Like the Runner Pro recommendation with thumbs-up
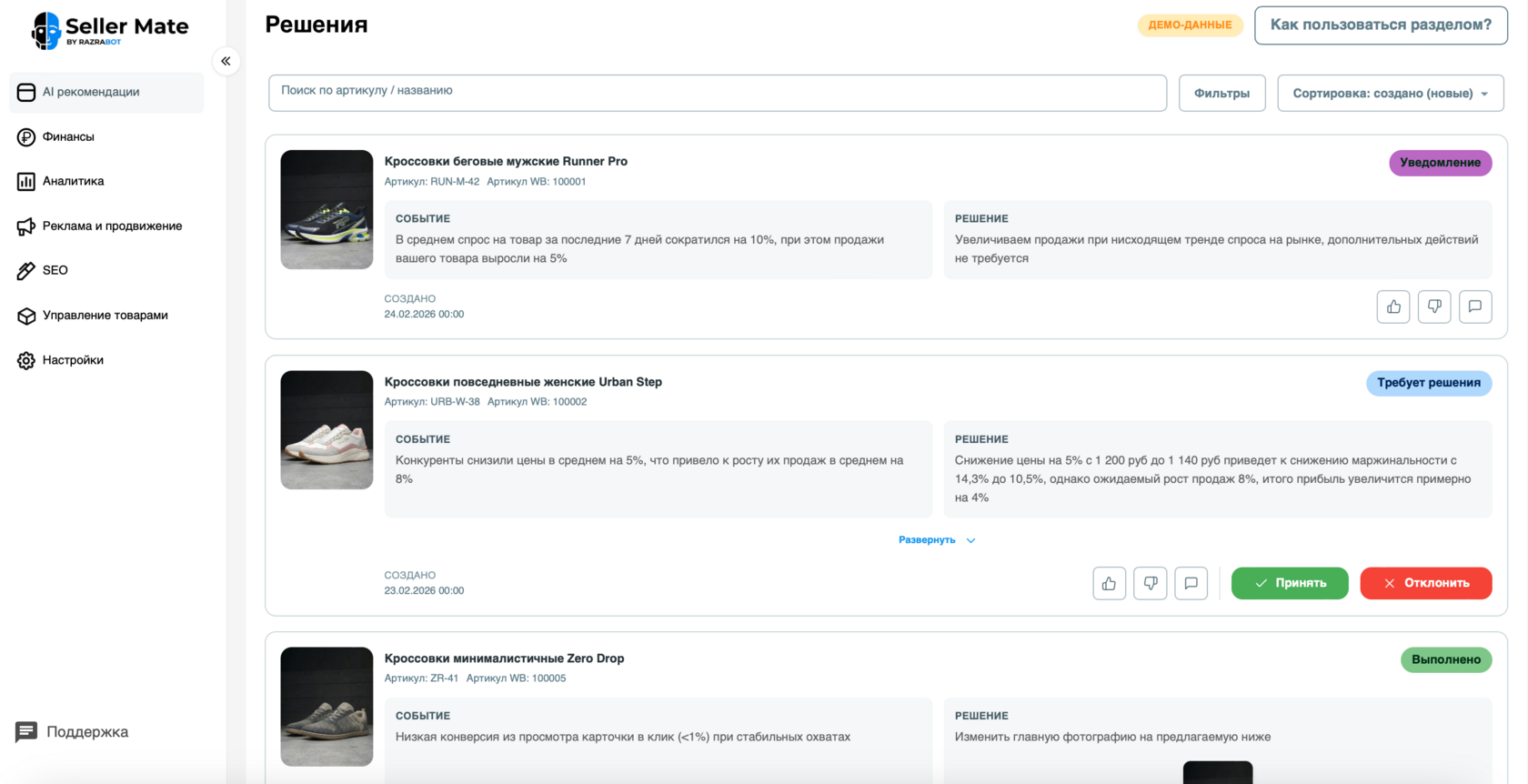 coord(1392,307)
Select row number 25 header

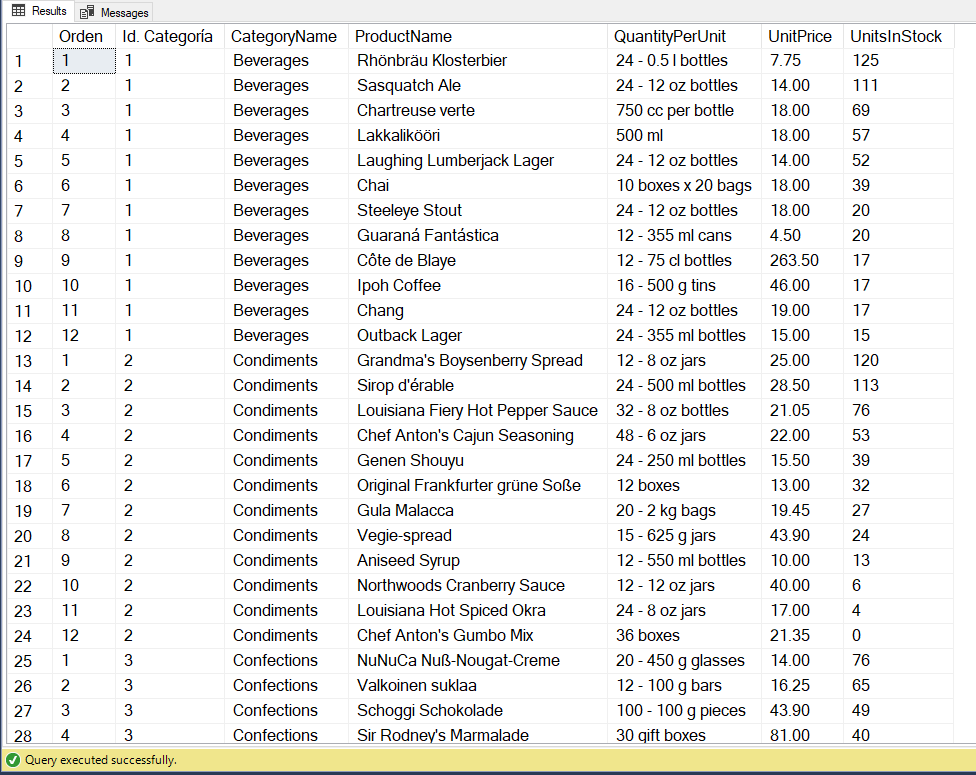pos(29,660)
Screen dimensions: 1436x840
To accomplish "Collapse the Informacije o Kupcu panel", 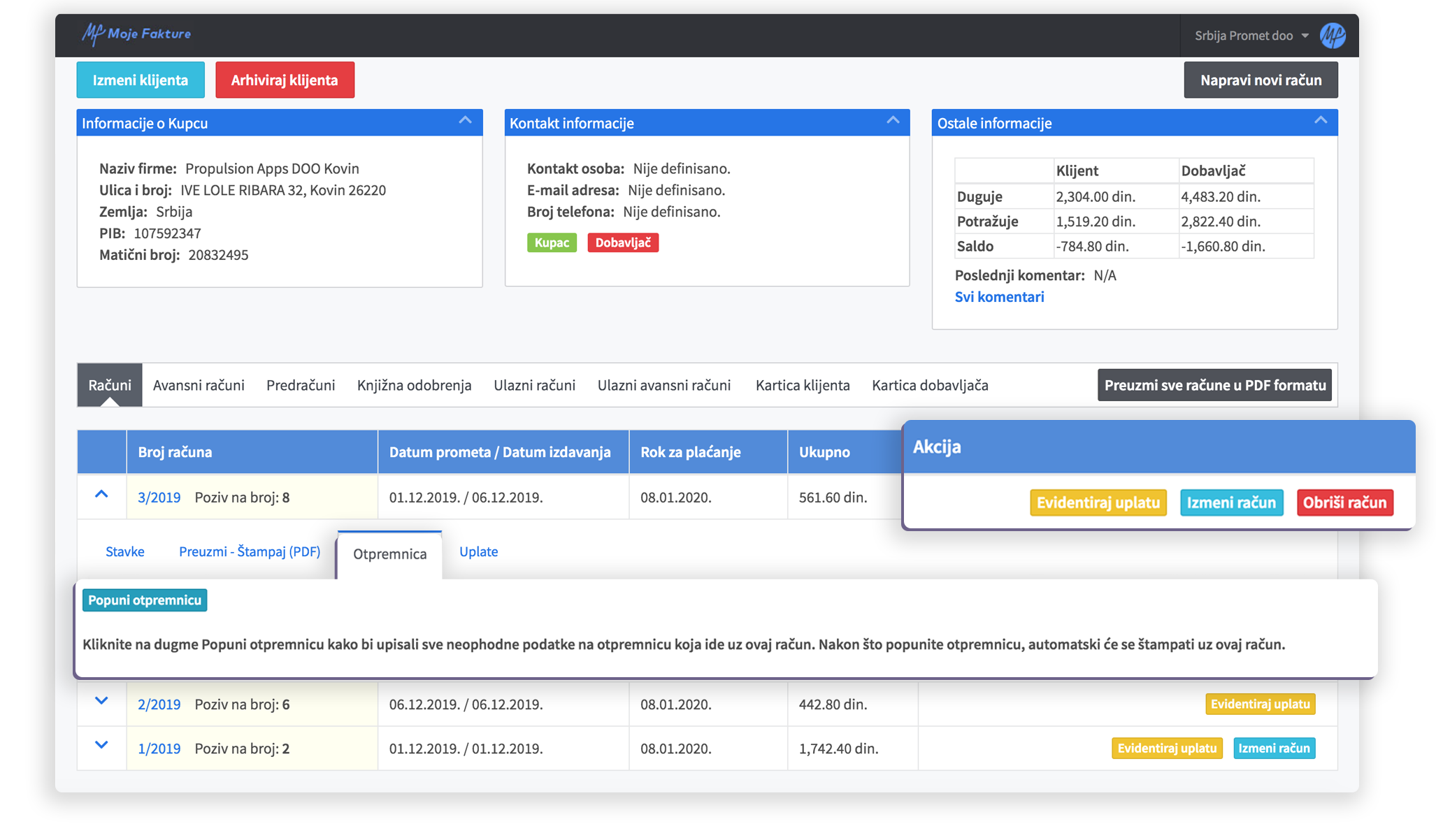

☆ ☆ ☆

**JOB**
Lay out every line of the data above as a Markdown table with the columns "Row" and "Line", numbering the rows and skipping blank lines. Leave the pictures out of the table.

**SOLUTION TO THIS TASK**
| Row | Line |
|---|---|
| 1 | Like the Runner Pro recommendation with thumbs-up |
| 2 |  coord(1392,307) |
| 3 | Select row number 25 header |
| 4 | pos(29,660) |
| 5 | Screen dimensions: 1436x840 |
| 6 | To accomplish "Collapse the Informacije o Kupcu panel",  |